= ASSIGNMENT =
Every record below is to be reproduced exactly.

(Data records)
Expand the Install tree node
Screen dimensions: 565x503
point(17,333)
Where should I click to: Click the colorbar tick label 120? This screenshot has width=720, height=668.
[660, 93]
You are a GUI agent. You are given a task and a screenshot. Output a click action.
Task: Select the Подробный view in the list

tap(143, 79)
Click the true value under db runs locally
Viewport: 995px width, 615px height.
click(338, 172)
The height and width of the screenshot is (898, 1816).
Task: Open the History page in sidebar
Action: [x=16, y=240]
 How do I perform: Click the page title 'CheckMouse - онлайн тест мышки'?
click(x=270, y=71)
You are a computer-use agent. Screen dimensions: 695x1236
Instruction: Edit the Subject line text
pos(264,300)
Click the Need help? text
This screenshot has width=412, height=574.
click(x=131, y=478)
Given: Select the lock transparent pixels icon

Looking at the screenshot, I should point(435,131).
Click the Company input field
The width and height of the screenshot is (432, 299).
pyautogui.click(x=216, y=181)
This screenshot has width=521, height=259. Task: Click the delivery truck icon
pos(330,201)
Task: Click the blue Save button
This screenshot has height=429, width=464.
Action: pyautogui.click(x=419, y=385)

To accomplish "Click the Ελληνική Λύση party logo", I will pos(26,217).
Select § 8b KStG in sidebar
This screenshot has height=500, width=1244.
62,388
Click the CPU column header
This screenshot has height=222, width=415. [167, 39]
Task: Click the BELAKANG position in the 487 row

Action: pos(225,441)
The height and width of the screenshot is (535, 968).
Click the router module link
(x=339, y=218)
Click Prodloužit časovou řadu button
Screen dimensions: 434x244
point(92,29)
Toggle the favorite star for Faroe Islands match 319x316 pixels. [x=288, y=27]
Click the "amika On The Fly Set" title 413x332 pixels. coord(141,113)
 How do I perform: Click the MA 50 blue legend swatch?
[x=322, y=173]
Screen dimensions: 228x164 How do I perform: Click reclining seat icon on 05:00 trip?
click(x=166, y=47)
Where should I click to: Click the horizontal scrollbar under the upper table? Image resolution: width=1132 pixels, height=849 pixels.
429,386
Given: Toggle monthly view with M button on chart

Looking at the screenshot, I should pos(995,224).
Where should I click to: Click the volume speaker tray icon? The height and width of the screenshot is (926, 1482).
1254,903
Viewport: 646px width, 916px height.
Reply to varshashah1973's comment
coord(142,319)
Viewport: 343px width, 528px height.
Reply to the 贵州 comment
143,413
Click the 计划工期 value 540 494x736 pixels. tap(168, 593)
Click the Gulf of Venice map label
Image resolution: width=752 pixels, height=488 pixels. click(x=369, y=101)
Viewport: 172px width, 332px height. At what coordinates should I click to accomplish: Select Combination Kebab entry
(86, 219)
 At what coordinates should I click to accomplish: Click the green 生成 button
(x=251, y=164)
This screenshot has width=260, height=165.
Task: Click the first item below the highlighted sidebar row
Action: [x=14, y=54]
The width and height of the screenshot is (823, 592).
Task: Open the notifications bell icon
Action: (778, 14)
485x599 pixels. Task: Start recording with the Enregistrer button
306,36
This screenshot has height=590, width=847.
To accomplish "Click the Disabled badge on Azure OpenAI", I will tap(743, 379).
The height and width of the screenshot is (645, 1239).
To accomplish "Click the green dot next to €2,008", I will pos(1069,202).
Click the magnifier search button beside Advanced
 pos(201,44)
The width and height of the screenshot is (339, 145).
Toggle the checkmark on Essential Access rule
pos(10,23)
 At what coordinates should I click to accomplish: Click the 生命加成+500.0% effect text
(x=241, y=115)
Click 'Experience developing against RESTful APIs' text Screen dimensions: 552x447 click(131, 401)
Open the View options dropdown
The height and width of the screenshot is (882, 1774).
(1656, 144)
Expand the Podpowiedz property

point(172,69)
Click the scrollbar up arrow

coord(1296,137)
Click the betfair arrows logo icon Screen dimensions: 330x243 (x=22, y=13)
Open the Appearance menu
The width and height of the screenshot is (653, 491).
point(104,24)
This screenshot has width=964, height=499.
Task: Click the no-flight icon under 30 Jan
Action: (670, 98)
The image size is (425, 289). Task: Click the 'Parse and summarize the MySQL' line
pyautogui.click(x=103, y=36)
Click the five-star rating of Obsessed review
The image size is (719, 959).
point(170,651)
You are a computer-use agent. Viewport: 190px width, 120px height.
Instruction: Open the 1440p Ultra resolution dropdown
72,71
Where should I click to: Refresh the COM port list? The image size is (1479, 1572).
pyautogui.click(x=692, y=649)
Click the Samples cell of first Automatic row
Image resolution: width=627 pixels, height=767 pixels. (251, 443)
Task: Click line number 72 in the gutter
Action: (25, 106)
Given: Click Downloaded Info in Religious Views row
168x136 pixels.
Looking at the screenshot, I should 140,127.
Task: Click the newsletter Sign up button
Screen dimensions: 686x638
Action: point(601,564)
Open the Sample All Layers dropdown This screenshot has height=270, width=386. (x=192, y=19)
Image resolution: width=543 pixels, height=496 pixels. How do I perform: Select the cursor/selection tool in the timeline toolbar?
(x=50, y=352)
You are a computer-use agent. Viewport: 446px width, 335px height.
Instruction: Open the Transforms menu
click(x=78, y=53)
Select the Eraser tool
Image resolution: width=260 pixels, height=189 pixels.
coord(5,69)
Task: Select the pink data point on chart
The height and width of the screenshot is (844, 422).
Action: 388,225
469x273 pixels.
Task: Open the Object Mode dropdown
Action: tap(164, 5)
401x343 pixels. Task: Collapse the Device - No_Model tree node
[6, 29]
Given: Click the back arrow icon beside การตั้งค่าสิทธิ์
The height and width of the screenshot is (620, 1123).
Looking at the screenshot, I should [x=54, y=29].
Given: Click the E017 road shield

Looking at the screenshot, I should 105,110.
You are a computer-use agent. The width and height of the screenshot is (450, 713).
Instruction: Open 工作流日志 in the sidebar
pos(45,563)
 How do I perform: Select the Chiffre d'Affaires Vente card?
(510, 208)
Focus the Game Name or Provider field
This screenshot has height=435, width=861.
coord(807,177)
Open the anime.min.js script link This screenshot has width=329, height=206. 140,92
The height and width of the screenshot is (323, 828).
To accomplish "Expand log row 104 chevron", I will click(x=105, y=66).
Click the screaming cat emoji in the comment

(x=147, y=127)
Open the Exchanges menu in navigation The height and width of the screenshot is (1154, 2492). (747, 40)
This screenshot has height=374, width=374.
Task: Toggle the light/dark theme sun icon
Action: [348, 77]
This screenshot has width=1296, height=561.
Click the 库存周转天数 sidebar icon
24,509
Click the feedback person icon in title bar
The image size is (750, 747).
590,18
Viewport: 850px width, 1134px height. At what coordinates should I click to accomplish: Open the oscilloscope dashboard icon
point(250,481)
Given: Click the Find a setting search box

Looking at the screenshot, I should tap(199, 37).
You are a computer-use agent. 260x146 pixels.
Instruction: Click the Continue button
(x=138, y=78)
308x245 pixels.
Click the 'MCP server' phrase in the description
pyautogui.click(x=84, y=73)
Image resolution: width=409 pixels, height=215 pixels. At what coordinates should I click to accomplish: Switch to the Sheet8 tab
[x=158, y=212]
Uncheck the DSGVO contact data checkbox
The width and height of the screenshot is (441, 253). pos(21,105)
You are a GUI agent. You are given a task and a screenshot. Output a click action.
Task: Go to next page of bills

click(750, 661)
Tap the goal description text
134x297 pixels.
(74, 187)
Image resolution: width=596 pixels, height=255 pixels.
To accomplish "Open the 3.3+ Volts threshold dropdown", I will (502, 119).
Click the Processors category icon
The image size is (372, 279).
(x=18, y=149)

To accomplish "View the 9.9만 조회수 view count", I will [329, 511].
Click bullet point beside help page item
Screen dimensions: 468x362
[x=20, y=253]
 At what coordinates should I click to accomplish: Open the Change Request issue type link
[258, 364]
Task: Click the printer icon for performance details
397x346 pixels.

= ANSWER TO THIS TASK =
Expand the Install tree node
Screen dimensions: 565x503
point(17,333)
Where should I click to: Click the colorbar tick label 120? This screenshot has width=720, height=668.
[660, 93]
You are a GUI agent. You are given a task and a screenshot. Output a click action.
Task: Select the Подробный view in the list

tap(143, 79)
Click the true value under db runs locally
Viewport: 995px width, 615px height.
click(338, 172)
The height and width of the screenshot is (898, 1816).
Task: Open the History page in sidebar
Action: [x=16, y=240]
 How do I perform: Click the page title 'CheckMouse - онлайн тест мышки'?
click(x=270, y=71)
You are a computer-use agent. Screen dimensions: 695x1236
Instruction: Edit the Subject line text
pos(264,300)
Click the Need help? text
This screenshot has width=412, height=574.
click(x=131, y=478)
Given: Select the lock transparent pixels icon

Looking at the screenshot, I should point(435,131).
Click the Company input field
The width and height of the screenshot is (432, 299).
pyautogui.click(x=216, y=181)
This screenshot has width=521, height=259. Task: Click the delivery truck icon
pos(330,201)
Task: Click the blue Save button
This screenshot has height=429, width=464.
Action: pyautogui.click(x=419, y=385)

To accomplish "Click the Ελληνική Λύση party logo", I will pos(26,217).
Select § 8b KStG in sidebar
This screenshot has height=500, width=1244.
62,388
Click the CPU column header
This screenshot has height=222, width=415. [167, 39]
Task: Click the BELAKANG position in the 487 row

Action: pos(225,441)
The height and width of the screenshot is (535, 968).
Click the router module link
(x=339, y=218)
Click Prodloužit časovou řadu button
Screen dimensions: 434x244
point(92,29)
Toggle the favorite star for Faroe Islands match 319x316 pixels. [x=288, y=27]
Click the "amika On The Fly Set" title 413x332 pixels. coord(141,113)
 How do I perform: Click the MA 50 blue legend swatch?
[x=322, y=173]
Screen dimensions: 228x164 How do I perform: Click reclining seat icon on 05:00 trip?
click(x=166, y=47)
Where should I click to: Click the horizontal scrollbar under the upper table? Image resolution: width=1132 pixels, height=849 pixels.
429,386
Given: Toggle monthly view with M button on chart

Looking at the screenshot, I should pos(995,224).
Where should I click to: Click the volume speaker tray icon? The height and width of the screenshot is (926, 1482).
1254,903
Viewport: 646px width, 916px height.
Reply to varshashah1973's comment
coord(142,319)
Viewport: 343px width, 528px height.
Reply to the 贵州 comment
143,413
Click the 计划工期 value 540 494x736 pixels. tap(168, 593)
Click the Gulf of Venice map label
Image resolution: width=752 pixels, height=488 pixels. click(x=369, y=101)
Viewport: 172px width, 332px height. At what coordinates should I click to accomplish: Select Combination Kebab entry
(86, 219)
 At what coordinates should I click to accomplish: Click the green 生成 button
(x=251, y=164)
This screenshot has width=260, height=165.
Task: Click the first item below the highlighted sidebar row
Action: [x=14, y=54]
The width and height of the screenshot is (823, 592).
Task: Open the notifications bell icon
Action: (778, 14)
485x599 pixels. Task: Start recording with the Enregistrer button
306,36
This screenshot has height=590, width=847.
To accomplish "Click the Disabled badge on Azure OpenAI", I will tap(743, 379).
The height and width of the screenshot is (645, 1239).
To accomplish "Click the green dot next to €2,008", I will pos(1069,202).
Click the magnifier search button beside Advanced
 pos(201,44)
The width and height of the screenshot is (339, 145).
Toggle the checkmark on Essential Access rule
pos(10,23)
 At what coordinates should I click to accomplish: Click the 生命加成+500.0% effect text
(x=241, y=115)
Click 'Experience developing against RESTful APIs' text Screen dimensions: 552x447 click(131, 401)
Open the View options dropdown
The height and width of the screenshot is (882, 1774).
(1656, 144)
Expand the Podpowiedz property

point(172,69)
Click the scrollbar up arrow

coord(1296,137)
Click the betfair arrows logo icon Screen dimensions: 330x243 (x=22, y=13)
Open the Appearance menu
The width and height of the screenshot is (653, 491).
point(104,24)
This screenshot has width=964, height=499.
Task: Click the no-flight icon under 30 Jan
Action: (670, 98)
The image size is (425, 289). Task: Click the 'Parse and summarize the MySQL' line
pyautogui.click(x=103, y=36)
Click the five-star rating of Obsessed review
The image size is (719, 959).
point(170,651)
You are a computer-use agent. Viewport: 190px width, 120px height.
Instruction: Open the 1440p Ultra resolution dropdown
72,71
Where should I click to: Refresh the COM port list? The image size is (1479, 1572).
pyautogui.click(x=692, y=649)
Click the Samples cell of first Automatic row
Image resolution: width=627 pixels, height=767 pixels. (251, 443)
Task: Click line number 72 in the gutter
Action: (25, 106)
Given: Click Downloaded Info in Religious Views row
168x136 pixels.
Looking at the screenshot, I should 140,127.
Task: Click the newsletter Sign up button
Screen dimensions: 686x638
Action: point(601,564)
Open the Sample All Layers dropdown This screenshot has height=270, width=386. (x=192, y=19)
Image resolution: width=543 pixels, height=496 pixels. How do I perform: Select the cursor/selection tool in the timeline toolbar?
(x=50, y=352)
You are a computer-use agent. Viewport: 446px width, 335px height.
Instruction: Open the Transforms menu
click(x=78, y=53)
Select the Eraser tool
Image resolution: width=260 pixels, height=189 pixels.
coord(5,69)
Task: Select the pink data point on chart
The height and width of the screenshot is (844, 422).
Action: 388,225
469x273 pixels.
Task: Open the Object Mode dropdown
Action: tap(164, 5)
401x343 pixels. Task: Collapse the Device - No_Model tree node
[6, 29]
Given: Click the back arrow icon beside การตั้งค่าสิทธิ์
The height and width of the screenshot is (620, 1123).
Looking at the screenshot, I should [x=54, y=29].
Given: Click the E017 road shield

Looking at the screenshot, I should 105,110.
You are a computer-use agent. The width and height of the screenshot is (450, 713).
Instruction: Open 工作流日志 in the sidebar
pos(45,563)
 How do I perform: Select the Chiffre d'Affaires Vente card?
(510, 208)
Focus the Game Name or Provider field
This screenshot has height=435, width=861.
coord(807,177)
Open the anime.min.js script link This screenshot has width=329, height=206. 140,92
The height and width of the screenshot is (323, 828).
To accomplish "Expand log row 104 chevron", I will click(x=105, y=66).
Click the screaming cat emoji in the comment

(x=147, y=127)
Open the Exchanges menu in navigation The height and width of the screenshot is (1154, 2492). (747, 40)
This screenshot has height=374, width=374.
Task: Toggle the light/dark theme sun icon
Action: [348, 77]
This screenshot has width=1296, height=561.
Click the 库存周转天数 sidebar icon
24,509
Click the feedback person icon in title bar
The image size is (750, 747).
590,18
Viewport: 850px width, 1134px height. At what coordinates should I click to accomplish: Open the oscilloscope dashboard icon
point(250,481)
Given: Click the Find a setting search box

Looking at the screenshot, I should tap(199, 37).
You are a computer-use agent. 260x146 pixels.
Instruction: Click the Continue button
(x=138, y=78)
308x245 pixels.
Click the 'MCP server' phrase in the description
pyautogui.click(x=84, y=73)
Image resolution: width=409 pixels, height=215 pixels. At what coordinates should I click to accomplish: Switch to the Sheet8 tab
[x=158, y=212]
Uncheck the DSGVO contact data checkbox
The width and height of the screenshot is (441, 253). pos(21,105)
You are a GUI agent. You are given a task and a screenshot. Output a click action.
Task: Go to next page of bills

click(750, 661)
Tap the goal description text
134x297 pixels.
(74, 187)
Image resolution: width=596 pixels, height=255 pixels.
To accomplish "Open the 3.3+ Volts threshold dropdown", I will (502, 119).
Click the Processors category icon
The image size is (372, 279).
(x=18, y=149)

To accomplish "View the 9.9만 조회수 view count", I will [329, 511].
Click bullet point beside help page item
Screen dimensions: 468x362
[x=20, y=253]
 At what coordinates should I click to accomplish: Open the Change Request issue type link
[258, 364]
Task: Click the printer icon for performance details
397x346 pixels.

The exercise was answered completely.